Hemen ardından, bir üniversitemizde yukarda saydığım "projeden, provokasyonlara" kadar varan aşamalar gündeme oturuyor. Bu üniversitede yapılan gösterilerde, öğrenciler değil olayları ateşleyecek, alevlendirecek terör örgütleri militanları boy gösteriyor. Olaylar çıkıyor.
Bir parti sözcüsü, Sn. Bahçeli'nin terörist öğrenci görünümlü militanlar için söylediği sözleri çarpıtarak, utanmadan arlanmadan, olayları çıkaran terör militanlarını sahiplenecek kadar küçülebiliyor.

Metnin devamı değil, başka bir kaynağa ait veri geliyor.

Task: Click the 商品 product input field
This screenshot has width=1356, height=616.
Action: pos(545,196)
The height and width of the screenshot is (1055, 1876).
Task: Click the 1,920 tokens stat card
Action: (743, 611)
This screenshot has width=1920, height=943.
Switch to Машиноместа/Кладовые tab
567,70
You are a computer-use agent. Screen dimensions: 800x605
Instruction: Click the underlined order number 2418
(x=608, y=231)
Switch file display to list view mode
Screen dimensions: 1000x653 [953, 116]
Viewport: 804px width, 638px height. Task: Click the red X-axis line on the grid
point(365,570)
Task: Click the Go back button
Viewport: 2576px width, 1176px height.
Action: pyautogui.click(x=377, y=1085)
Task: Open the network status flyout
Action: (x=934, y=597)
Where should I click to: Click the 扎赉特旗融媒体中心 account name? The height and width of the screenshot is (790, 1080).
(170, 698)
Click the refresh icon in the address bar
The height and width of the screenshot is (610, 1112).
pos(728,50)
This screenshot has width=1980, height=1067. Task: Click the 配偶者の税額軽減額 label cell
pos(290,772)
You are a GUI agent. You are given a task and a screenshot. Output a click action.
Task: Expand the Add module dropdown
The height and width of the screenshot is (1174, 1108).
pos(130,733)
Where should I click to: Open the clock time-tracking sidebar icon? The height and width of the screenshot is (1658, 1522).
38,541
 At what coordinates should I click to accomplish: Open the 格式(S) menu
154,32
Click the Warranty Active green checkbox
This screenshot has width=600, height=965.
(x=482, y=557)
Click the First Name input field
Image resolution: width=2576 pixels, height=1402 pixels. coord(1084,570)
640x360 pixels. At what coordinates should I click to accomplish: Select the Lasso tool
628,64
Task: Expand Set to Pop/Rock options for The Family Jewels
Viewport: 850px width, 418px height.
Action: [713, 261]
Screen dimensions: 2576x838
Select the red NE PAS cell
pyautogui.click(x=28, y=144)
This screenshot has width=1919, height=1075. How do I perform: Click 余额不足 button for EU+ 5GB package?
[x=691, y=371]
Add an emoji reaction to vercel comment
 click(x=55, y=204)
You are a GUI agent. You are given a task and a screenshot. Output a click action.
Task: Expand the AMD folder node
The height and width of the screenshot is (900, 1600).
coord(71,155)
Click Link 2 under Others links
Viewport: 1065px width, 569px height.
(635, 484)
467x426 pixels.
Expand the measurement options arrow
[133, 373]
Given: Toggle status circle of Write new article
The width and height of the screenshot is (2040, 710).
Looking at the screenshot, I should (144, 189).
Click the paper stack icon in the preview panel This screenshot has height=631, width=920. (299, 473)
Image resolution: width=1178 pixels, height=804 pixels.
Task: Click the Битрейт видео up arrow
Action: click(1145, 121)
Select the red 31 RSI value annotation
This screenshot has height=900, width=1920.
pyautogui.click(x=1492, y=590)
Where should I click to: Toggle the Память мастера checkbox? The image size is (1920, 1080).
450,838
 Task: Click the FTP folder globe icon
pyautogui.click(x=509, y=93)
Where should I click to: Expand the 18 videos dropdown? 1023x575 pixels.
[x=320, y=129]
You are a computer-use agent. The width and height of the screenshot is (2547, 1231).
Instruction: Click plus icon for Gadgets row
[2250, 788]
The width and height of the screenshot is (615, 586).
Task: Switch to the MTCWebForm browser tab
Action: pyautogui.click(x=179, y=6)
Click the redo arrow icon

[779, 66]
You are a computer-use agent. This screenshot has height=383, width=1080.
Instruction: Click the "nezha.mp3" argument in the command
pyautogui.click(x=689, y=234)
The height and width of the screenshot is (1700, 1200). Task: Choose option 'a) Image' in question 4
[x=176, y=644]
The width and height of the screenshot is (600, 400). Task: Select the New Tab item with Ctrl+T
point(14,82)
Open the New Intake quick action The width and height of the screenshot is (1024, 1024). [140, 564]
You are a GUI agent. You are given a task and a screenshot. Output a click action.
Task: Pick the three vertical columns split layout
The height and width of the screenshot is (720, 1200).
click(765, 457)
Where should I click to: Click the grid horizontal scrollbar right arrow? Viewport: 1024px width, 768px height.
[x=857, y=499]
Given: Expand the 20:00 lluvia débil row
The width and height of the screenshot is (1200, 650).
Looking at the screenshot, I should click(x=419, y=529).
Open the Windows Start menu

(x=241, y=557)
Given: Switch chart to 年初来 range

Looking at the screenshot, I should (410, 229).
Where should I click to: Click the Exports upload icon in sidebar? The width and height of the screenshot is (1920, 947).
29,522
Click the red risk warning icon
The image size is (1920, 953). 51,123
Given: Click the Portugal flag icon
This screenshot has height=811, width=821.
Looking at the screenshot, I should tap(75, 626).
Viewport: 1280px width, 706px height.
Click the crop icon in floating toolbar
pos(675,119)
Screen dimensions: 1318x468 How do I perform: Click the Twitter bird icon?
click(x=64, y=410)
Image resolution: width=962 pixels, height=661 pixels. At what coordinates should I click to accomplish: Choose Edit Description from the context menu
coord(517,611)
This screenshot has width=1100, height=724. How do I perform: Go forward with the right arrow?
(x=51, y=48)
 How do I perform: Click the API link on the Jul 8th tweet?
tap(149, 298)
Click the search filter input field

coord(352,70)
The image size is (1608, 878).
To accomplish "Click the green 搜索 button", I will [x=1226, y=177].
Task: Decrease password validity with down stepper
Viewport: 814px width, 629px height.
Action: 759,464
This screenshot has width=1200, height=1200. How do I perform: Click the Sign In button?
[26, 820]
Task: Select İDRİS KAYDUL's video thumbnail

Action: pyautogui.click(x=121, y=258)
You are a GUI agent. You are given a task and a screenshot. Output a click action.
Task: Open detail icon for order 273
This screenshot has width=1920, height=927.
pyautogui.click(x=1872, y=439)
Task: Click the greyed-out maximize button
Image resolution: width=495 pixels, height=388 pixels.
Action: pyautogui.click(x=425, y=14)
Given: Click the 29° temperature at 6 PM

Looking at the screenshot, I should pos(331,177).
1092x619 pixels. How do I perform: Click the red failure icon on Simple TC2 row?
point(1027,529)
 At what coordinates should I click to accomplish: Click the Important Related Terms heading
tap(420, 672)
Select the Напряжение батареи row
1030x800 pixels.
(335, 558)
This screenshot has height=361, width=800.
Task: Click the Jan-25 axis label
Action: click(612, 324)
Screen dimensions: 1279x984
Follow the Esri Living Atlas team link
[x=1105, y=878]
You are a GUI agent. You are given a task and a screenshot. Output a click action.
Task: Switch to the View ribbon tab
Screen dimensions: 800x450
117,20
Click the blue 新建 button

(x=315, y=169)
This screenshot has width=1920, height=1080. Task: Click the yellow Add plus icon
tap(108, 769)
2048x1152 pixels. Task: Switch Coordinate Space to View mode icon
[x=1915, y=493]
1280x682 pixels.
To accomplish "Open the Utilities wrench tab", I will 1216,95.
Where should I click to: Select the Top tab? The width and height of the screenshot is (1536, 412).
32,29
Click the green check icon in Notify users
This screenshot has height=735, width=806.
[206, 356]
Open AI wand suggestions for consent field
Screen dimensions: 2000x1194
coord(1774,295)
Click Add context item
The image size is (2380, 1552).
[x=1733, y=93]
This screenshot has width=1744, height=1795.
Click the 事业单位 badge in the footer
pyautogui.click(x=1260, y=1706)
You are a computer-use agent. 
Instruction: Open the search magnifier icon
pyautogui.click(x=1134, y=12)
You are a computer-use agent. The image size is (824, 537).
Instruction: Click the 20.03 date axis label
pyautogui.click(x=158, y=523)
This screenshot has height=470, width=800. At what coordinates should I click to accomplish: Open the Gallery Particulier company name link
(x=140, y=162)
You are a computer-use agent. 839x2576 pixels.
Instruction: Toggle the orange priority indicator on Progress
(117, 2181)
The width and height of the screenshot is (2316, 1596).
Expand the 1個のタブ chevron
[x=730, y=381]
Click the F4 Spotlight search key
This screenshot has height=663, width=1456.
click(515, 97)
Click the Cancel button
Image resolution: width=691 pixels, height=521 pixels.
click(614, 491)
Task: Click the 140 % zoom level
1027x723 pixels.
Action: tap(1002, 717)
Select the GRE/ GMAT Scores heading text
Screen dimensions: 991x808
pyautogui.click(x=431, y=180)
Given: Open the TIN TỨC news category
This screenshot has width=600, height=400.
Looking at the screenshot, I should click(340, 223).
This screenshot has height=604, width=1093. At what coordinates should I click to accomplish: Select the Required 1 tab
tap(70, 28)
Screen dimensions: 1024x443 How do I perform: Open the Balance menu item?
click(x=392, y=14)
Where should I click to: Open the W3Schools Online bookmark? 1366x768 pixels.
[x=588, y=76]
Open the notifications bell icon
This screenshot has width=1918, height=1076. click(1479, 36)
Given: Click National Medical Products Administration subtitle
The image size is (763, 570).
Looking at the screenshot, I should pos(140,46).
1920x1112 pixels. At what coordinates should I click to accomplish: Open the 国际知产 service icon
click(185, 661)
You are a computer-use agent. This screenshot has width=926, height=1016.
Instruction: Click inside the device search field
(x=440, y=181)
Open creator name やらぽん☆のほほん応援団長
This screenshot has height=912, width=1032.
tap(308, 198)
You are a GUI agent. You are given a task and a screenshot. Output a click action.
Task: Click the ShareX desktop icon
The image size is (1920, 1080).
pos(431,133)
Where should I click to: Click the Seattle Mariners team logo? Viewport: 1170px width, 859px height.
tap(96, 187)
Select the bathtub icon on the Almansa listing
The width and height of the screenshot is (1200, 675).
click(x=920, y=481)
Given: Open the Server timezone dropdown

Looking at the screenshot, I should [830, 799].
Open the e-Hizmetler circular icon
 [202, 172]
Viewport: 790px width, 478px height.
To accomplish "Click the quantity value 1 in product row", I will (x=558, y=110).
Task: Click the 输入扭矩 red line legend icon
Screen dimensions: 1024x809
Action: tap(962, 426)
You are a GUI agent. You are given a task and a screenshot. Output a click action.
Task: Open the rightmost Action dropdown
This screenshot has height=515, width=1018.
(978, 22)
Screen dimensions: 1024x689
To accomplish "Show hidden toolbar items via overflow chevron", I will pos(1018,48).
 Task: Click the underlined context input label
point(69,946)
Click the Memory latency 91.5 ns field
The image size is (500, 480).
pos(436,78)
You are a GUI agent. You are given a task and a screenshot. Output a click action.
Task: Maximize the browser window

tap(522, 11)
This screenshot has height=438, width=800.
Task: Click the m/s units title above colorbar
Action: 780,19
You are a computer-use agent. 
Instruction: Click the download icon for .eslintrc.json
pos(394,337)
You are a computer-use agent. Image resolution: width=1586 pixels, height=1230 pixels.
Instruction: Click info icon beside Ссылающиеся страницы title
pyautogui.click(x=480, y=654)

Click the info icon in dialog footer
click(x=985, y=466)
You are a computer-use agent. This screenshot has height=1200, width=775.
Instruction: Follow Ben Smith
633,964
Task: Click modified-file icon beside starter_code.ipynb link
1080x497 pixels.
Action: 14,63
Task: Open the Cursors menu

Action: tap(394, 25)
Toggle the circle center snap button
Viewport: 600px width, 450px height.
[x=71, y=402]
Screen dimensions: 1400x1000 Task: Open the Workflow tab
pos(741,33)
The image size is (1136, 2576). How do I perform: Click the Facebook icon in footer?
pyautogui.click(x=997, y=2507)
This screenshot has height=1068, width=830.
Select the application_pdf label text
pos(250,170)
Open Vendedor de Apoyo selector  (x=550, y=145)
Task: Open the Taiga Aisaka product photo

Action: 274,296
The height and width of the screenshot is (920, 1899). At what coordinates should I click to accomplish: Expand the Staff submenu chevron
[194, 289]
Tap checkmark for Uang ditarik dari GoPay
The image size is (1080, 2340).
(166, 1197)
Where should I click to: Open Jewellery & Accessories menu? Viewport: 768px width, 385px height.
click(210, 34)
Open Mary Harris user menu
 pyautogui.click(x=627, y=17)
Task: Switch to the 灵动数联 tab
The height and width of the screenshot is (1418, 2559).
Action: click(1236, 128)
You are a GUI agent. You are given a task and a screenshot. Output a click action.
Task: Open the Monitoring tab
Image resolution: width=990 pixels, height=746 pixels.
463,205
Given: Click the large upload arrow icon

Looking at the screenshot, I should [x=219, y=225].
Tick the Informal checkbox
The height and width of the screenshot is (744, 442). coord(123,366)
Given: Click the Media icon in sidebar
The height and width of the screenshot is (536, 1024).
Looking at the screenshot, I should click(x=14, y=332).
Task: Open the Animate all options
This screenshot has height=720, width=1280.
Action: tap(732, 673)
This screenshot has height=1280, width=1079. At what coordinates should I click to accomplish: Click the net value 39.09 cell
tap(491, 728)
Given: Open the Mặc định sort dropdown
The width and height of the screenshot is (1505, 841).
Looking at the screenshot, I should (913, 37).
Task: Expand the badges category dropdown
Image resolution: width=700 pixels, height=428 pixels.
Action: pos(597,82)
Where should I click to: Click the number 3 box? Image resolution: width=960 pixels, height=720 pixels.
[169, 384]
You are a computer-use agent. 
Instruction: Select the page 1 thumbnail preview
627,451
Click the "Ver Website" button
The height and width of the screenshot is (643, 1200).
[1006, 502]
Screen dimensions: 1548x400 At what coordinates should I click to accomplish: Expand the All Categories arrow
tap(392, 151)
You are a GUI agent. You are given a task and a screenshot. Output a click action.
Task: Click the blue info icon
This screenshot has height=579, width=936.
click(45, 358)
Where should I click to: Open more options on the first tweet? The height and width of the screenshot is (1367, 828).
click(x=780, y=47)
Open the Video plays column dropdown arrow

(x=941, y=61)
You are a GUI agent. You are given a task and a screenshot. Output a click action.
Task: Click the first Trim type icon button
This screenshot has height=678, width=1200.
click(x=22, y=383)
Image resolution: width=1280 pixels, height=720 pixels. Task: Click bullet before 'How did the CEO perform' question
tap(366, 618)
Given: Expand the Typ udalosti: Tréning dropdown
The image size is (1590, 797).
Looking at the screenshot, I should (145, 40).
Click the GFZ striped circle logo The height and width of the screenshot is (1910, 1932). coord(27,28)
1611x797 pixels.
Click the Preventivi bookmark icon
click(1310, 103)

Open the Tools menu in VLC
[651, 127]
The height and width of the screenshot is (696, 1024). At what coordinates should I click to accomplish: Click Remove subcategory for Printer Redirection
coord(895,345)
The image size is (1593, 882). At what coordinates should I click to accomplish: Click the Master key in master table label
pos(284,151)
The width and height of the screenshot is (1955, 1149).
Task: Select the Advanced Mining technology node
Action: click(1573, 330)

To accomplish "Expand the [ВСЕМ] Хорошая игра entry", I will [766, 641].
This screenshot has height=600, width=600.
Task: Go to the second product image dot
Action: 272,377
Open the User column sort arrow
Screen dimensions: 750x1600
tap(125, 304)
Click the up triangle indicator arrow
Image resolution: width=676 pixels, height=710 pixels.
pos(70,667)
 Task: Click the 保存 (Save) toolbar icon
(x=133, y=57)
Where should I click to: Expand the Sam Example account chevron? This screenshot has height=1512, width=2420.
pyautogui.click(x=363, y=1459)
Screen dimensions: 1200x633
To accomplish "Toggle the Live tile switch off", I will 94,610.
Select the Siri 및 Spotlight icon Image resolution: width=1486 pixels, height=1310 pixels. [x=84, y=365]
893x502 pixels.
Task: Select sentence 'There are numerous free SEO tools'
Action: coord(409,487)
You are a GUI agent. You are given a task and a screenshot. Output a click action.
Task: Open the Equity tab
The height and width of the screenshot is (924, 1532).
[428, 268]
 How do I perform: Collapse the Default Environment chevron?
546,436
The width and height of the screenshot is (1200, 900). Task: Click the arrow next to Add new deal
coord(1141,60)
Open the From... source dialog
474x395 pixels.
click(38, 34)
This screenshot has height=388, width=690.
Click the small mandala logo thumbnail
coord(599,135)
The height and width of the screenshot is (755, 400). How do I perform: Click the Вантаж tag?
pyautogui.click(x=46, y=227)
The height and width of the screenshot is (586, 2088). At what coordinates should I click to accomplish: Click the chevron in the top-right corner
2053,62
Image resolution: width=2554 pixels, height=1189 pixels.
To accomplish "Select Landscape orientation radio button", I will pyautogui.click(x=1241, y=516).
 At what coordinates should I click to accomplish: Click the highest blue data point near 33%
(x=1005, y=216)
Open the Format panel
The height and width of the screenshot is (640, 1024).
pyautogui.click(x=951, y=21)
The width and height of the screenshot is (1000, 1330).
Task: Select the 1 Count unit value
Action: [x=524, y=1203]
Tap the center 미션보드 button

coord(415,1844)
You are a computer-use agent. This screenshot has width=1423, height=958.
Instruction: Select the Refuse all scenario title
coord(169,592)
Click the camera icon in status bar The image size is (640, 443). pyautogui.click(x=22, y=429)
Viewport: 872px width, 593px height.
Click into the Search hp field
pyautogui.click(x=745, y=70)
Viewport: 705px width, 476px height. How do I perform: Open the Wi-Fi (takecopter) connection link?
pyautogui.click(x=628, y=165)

Bu olaylarda kendilerine "katil" denilmesine rağmen, oldukça itidalli davranan, İçişleri Bakanlığımız, KAHRAMAN, CEFAKÂR ve VEFAKÂR POLİSLERİMİZ üzerlerine düşen görevlerini yapıyorlar.
Hani "EGEMENLİK KAYITSIZ ŞARTSIZ MİLLETİN" idi.
Sizlerin Millet Egemenliği, milletin oyları ile iktidara gelenlerin milletin oyuyla gideceği, anlayışınız bu kadar mı?
Buradan bir uyarıda bulunarak yazımı sonlandırmak istiyorum.
Bu olaylara destek veren, hatta bu olayların içinde olan partililerin TAVANLARINA sözüm yok, onlar yukarıda da yazdığım gibi kendilerine biçilen görevleri yerine getiriyorlar,
Ama bazı partilerin TABANLARINDAKİ, gerçekten masum, gerçekten partisini severek oy veren, bir ikbal ve mevki makam endişesi taşımadan partilerini destekleyen kardeşlerimin gerçekleri anlamalarını, terör örgütleriyle kimler kol kola görmelerini, diliyorum.
Vatanını, bayrağını, milletini öncelemeyen, hatta öteleyen, ikbal mevki makam peşinde koşanları tanıyın, lütfen.